I have always been a terrible student, with below average grades, and, even until high school, all my notebooks have doodles all over the place. One may conclude that I’m unengaged or I have some type of attention disorder. Of course the right implication is that I’m not unengage, my psychiatrist suggests that I may have ADHD or a mild Autism Disorder, but my main diagnosis is Bipolar Disorder type 2. This diagnosis may sound catastrophic but as the Buddha says there’s a right and a wrong way to view things. And I believe all living things have to survive in their conditions. My bipolar disorder manifests from a mix of obsesion, creative power and constructive power, last time I was in distress and without diagnosis I created a technology to plot multidimensional surfaces.

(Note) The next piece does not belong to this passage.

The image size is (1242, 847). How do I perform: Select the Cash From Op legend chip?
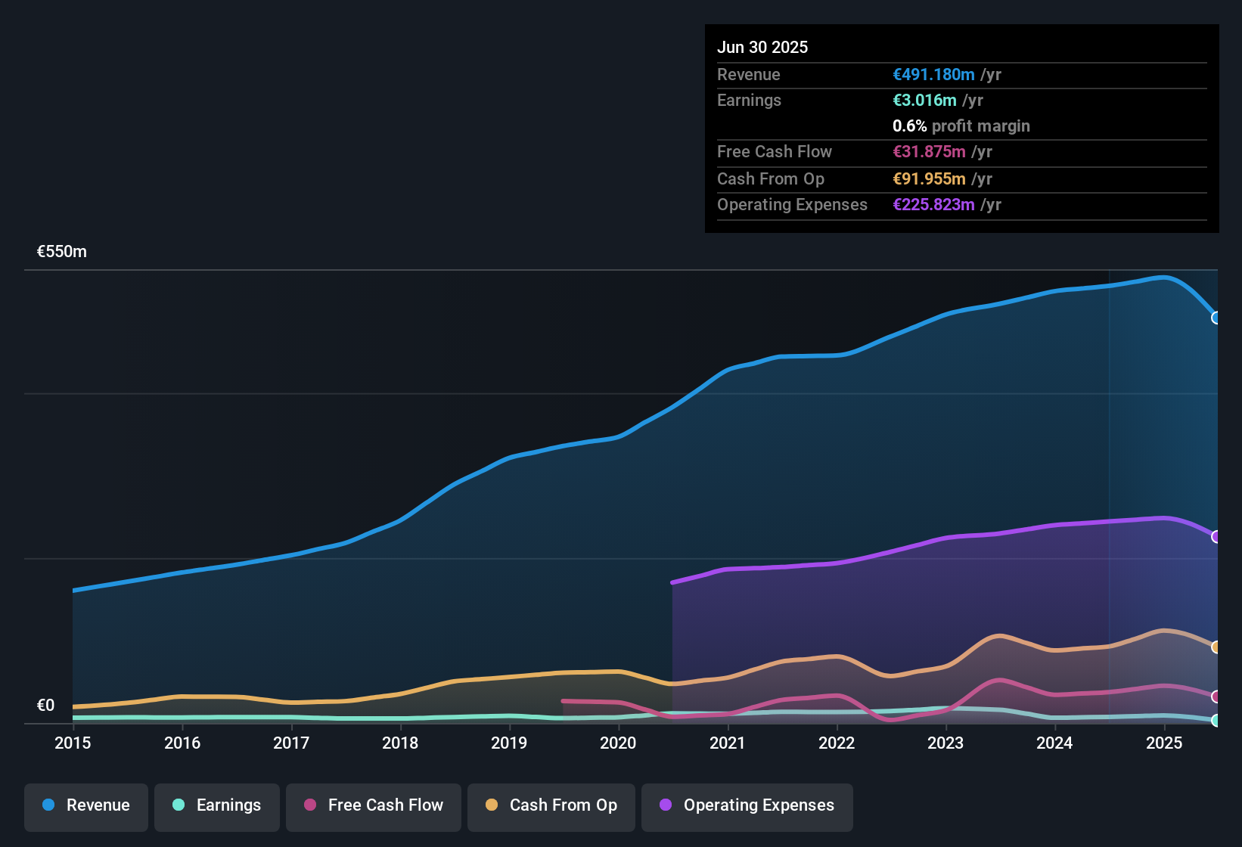pyautogui.click(x=551, y=805)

I’m not arguing to use your mental illness as a superpower, because each maniac episode cumulative damages the brain and in the long run this may evolve in dementia. It is also a fallacy to believe that an episode is the only way through creativity. Creativity is Orthogonal to mind states. What I’m proposing is a Middle Way. Being conscious of your situation and earning a livelihood through mindfulness. A Buddhist way through mental illness. On the orthogonality of creativity to mind states, there’s the buddhist principle of non duality, where duality is seen as an illusion. As an example in Bipolar disorder, a maniac and a depressive episode both are states of the mind and for me creativity is a manifestation of the non self, thus non dependant one onto the another.
The goal of this essay is to use buddhist lens to help others accept and navigate a lifelong illness.